DESCRIPTION OF THE TASK → Repeat exactly, and nothing more, the lines from the one that includes "You are a GUI" through the final line of the entries; skip the pictures.

(GIVEN RECORDS begins)

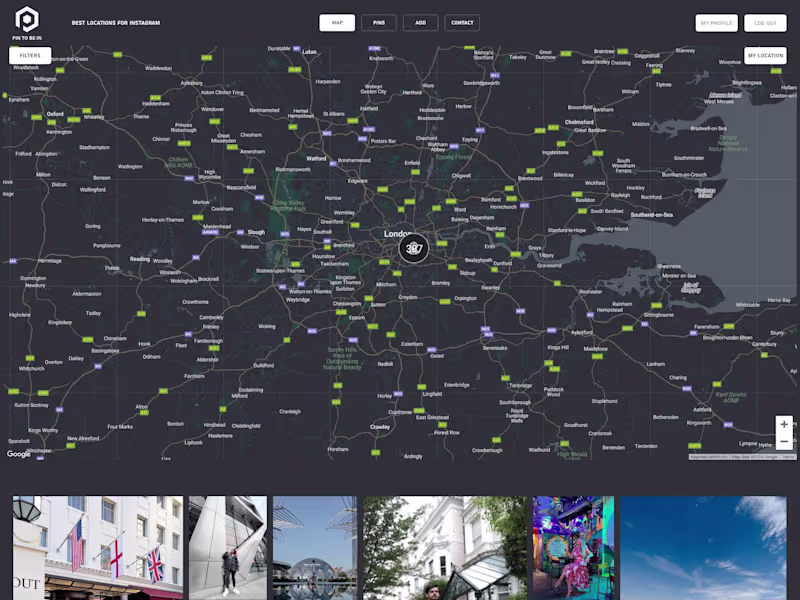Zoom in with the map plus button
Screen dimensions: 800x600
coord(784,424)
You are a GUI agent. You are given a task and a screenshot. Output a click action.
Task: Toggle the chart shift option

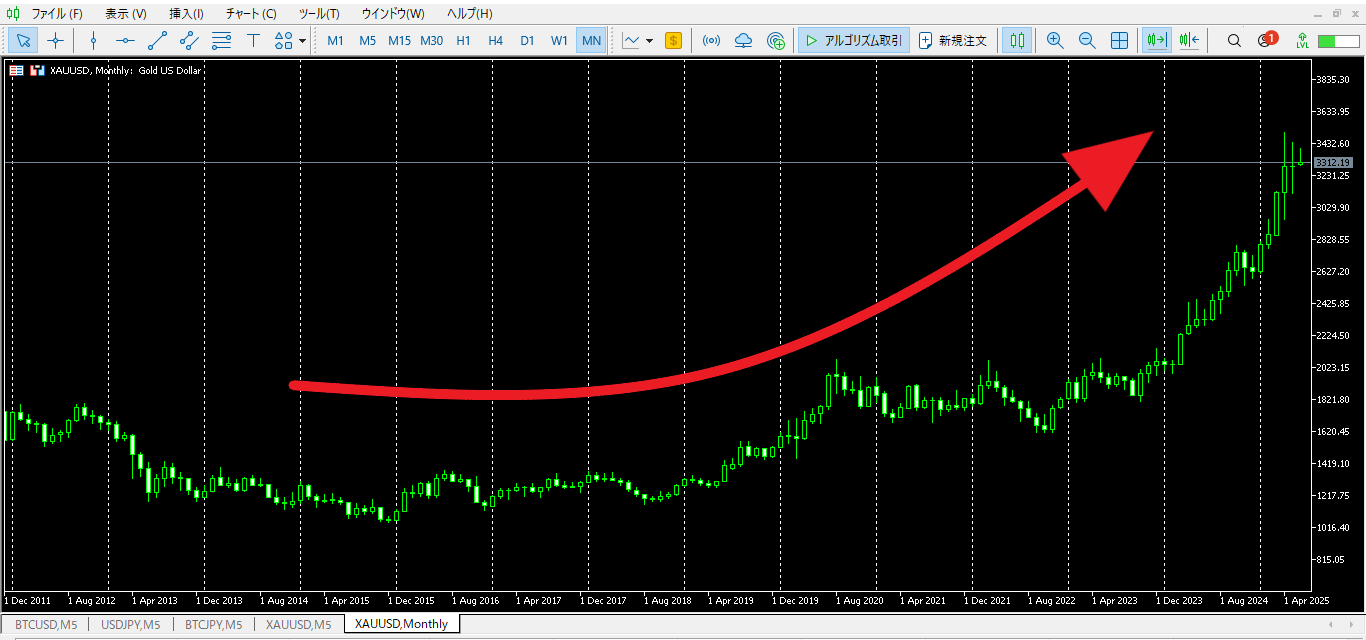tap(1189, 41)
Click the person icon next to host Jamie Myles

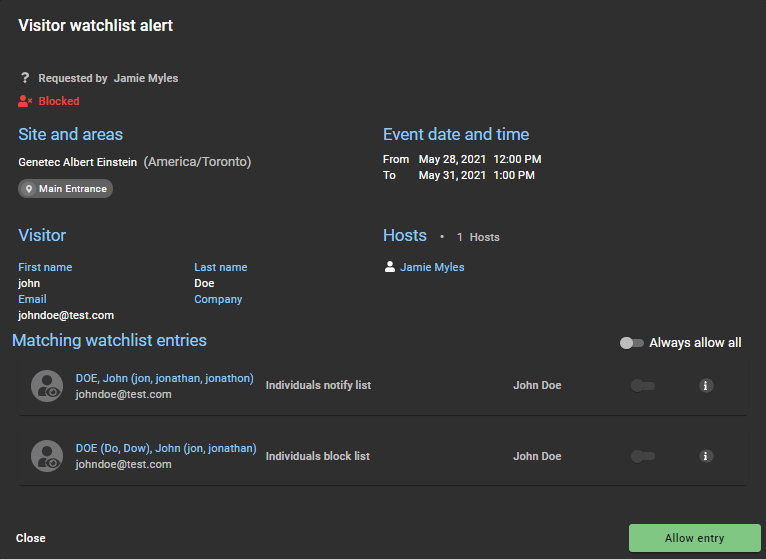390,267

(GIVEN RECORDS ends)

PROBLEM SOLUTION →
You are a GUI agent. You are given a task and a screenshot. Output a click action.
Task: Toggle the chart shift option

tap(1189, 41)
Click the person icon next to host Jamie Myles

390,267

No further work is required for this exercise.